§ INFORMATION PROVIDED
* * *

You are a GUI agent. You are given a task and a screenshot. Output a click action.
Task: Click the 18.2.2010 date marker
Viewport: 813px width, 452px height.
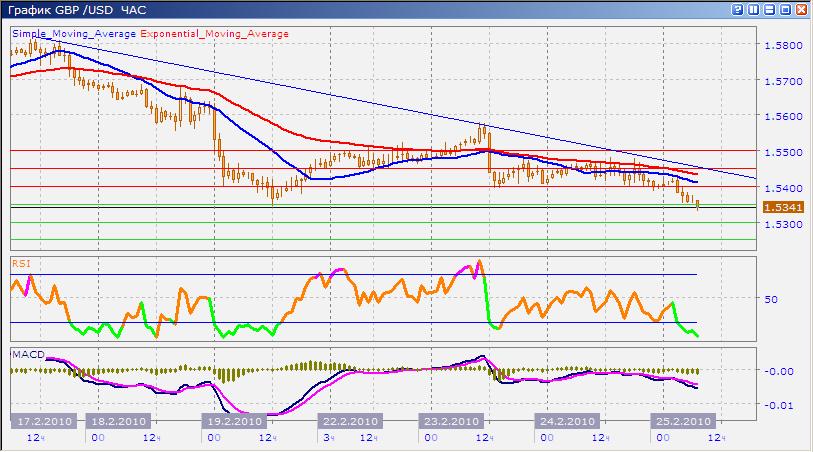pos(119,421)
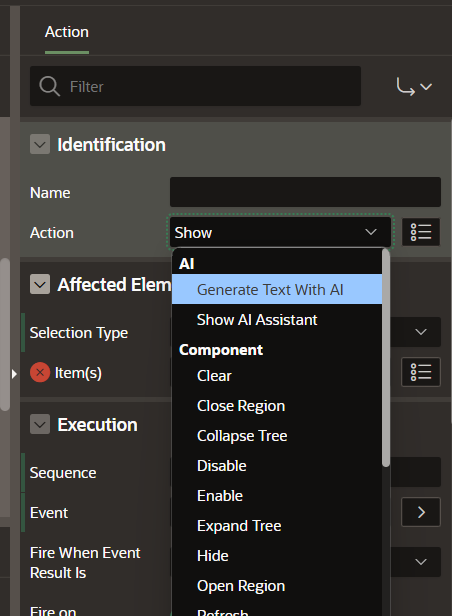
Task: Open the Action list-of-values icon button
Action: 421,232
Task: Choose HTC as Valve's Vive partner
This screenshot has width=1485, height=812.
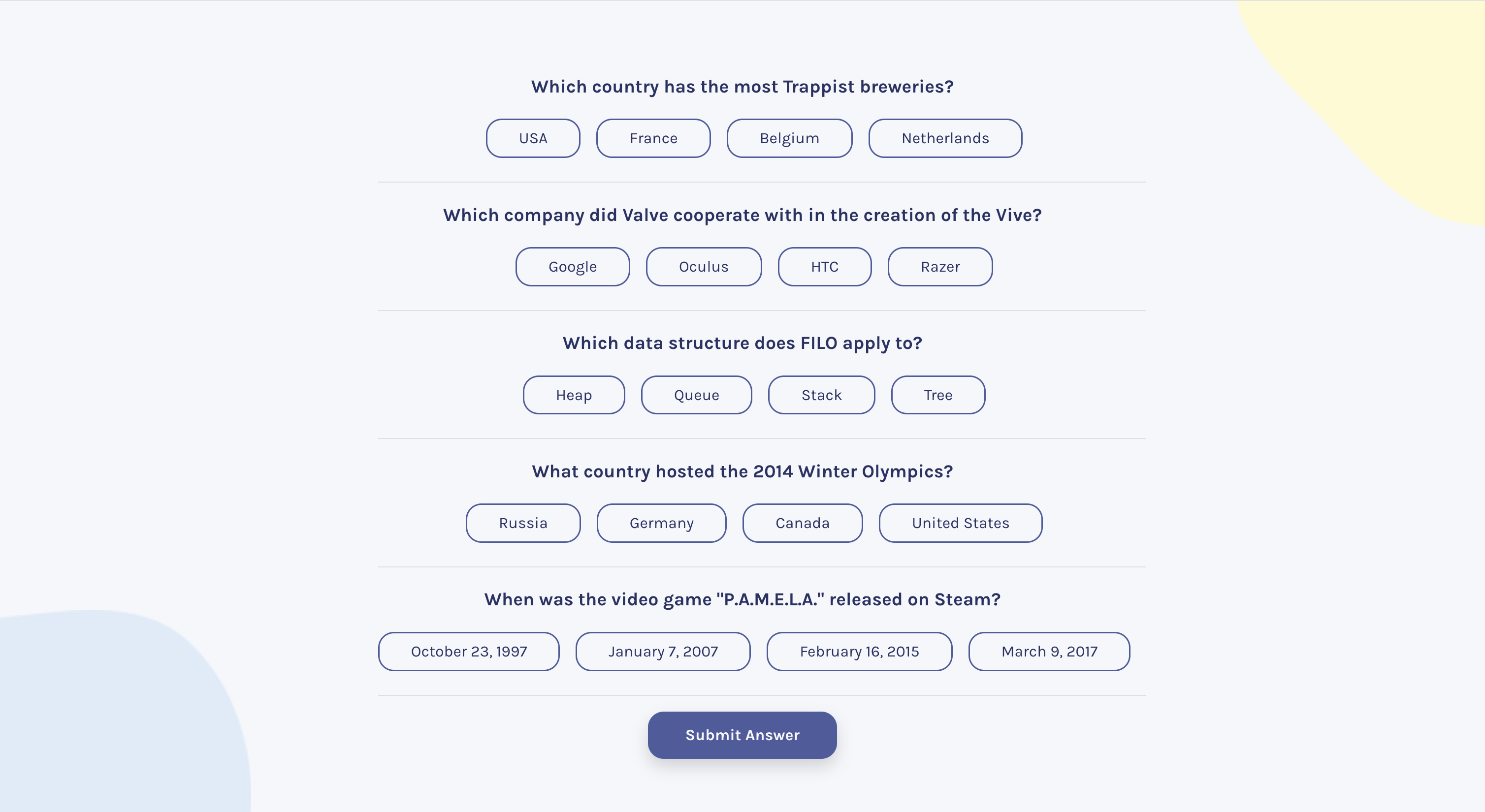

* * *

§ WHAT YOU HAVE TO DO
From the line with "Task: Choose HTC as Valve's Vive partner" to the last line above, restate each line word for word, but skip the pictures.

§ ANSWER SECTION
Task: Choose HTC as Valve's Vive partner
This screenshot has width=1485, height=812.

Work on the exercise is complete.